Democratic Party attorney delivers FOIA demands to secretary of state

by Steve Brawner ([email protected]) 347 views 

The Democratic Party of Arkansas on Friday (Aug. 19) delivered a letter from its Rose Law Firm attorney demanding Secretary of State Mark Martin, R-Ark., provide more records in response to the DPA’s Freedom of Information Act (FOIA) request.

The request was made after the secretary of state’s office in June sent a list to county clerks of convicted felons who were on an Arkansas Crime Information Center (ACIC) database and had supposedly lost their voting privileges. That list included people who were not convicted felons, and the ACIC did not specify felons who have had their voting rights restored. The secretary of state since has instructed individual county clerks to verify who is eligible to vote.

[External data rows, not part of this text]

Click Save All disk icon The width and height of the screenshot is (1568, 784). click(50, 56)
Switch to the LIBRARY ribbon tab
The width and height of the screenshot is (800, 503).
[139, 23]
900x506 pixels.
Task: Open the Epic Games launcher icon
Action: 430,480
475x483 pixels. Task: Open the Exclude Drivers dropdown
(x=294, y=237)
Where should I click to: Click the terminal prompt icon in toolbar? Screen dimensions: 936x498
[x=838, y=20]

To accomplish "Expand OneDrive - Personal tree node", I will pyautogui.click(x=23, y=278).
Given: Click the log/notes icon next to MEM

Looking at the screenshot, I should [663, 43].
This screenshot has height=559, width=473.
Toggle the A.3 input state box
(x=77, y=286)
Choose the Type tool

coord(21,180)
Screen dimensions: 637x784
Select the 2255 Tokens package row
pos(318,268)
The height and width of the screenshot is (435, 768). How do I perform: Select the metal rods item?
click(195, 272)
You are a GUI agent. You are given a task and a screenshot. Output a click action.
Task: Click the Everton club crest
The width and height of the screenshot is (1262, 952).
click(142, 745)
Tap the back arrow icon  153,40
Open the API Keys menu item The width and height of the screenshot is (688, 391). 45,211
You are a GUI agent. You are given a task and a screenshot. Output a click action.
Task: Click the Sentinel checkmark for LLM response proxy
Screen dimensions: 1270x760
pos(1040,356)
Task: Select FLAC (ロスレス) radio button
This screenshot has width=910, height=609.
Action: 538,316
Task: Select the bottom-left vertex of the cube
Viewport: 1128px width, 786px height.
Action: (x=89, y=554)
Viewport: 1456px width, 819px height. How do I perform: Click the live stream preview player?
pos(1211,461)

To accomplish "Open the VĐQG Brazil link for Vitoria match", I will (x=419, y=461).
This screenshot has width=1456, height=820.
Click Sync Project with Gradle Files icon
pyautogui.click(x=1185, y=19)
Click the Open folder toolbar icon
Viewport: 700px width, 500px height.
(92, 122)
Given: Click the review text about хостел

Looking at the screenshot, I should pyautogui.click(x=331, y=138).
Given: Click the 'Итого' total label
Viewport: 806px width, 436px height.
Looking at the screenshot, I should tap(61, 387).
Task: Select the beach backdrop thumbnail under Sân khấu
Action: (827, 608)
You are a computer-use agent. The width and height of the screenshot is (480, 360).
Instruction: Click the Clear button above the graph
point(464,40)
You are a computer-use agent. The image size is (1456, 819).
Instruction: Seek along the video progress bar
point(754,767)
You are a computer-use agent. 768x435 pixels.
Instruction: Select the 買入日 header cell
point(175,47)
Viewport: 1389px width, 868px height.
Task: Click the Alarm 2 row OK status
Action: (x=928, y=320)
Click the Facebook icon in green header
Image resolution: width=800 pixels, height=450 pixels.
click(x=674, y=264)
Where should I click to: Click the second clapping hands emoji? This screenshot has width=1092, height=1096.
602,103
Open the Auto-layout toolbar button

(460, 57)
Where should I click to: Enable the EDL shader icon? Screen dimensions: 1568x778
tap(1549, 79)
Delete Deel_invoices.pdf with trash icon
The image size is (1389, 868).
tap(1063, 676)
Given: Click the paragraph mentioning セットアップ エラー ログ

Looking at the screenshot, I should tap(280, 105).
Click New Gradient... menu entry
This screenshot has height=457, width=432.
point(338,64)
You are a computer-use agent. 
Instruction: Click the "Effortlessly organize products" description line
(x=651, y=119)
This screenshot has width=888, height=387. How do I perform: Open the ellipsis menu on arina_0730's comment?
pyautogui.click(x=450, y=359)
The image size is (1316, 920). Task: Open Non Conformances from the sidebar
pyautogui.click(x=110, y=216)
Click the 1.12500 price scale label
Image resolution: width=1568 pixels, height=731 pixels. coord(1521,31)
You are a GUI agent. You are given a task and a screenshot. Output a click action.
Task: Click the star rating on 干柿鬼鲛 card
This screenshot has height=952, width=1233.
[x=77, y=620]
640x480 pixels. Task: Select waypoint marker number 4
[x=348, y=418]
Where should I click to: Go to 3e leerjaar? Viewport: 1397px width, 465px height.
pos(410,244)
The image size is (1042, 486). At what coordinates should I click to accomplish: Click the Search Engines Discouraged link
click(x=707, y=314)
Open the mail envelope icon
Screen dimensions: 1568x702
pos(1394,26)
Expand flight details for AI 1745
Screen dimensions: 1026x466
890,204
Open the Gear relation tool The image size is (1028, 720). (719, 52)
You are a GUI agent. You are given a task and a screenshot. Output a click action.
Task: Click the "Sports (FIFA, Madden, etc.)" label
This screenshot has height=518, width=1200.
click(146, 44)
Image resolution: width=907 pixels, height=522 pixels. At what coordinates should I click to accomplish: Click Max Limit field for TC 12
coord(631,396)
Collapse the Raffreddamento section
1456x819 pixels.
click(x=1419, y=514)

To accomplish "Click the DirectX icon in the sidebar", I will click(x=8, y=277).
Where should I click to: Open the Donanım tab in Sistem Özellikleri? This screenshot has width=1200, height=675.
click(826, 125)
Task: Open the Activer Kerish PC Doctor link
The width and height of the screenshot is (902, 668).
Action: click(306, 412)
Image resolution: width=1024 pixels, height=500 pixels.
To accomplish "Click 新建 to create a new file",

The DPA requested documents related to the case Aug. 3, but the secretary of state’s office initially refused before sending a box of documents Aug. 10. The DPA says the documents were incomplete and delivered after the law’s required three-day window. The DPA says the documents it did receive consisted mostly of internal emails between staff members of the secretary of state’s Elections Division discussing errors that had been made.

The DPA is considering a FOIA lawsuit. Attorney David Mitchell Jr. wrote that Martin’s office had violated the law at least four ways.

– He wrote that the office had not provided requested documents in the format or medium in which they are maintained by providing hard-copy printouts rather than the digital form in which they originally were created.

– The documents did not contain attachments that were obviously included with the original emails.

– The DPA says Martin’s office apparently redacted all email addresses and computer file names in violation of the law.

– He wrote that it was difficult if not impossible to determine if Martin had provided all the documents related to the DPA’s requests. “With limited exception, however, the only records that were produced were various e-mail correspondence, and as a result, it seems apparent that Mr. Martin has not fully made available the public records sought by the FOIA Request (sic),” he wrote.

Mitchell wrote that the DPA’s general counsel, Chris Burks, is prepared to file a lawsuit and that, if that happens, Burks would seek to recover attorneys’ fees and litigation expenses.

The secretary of state did not have a comment on the matter.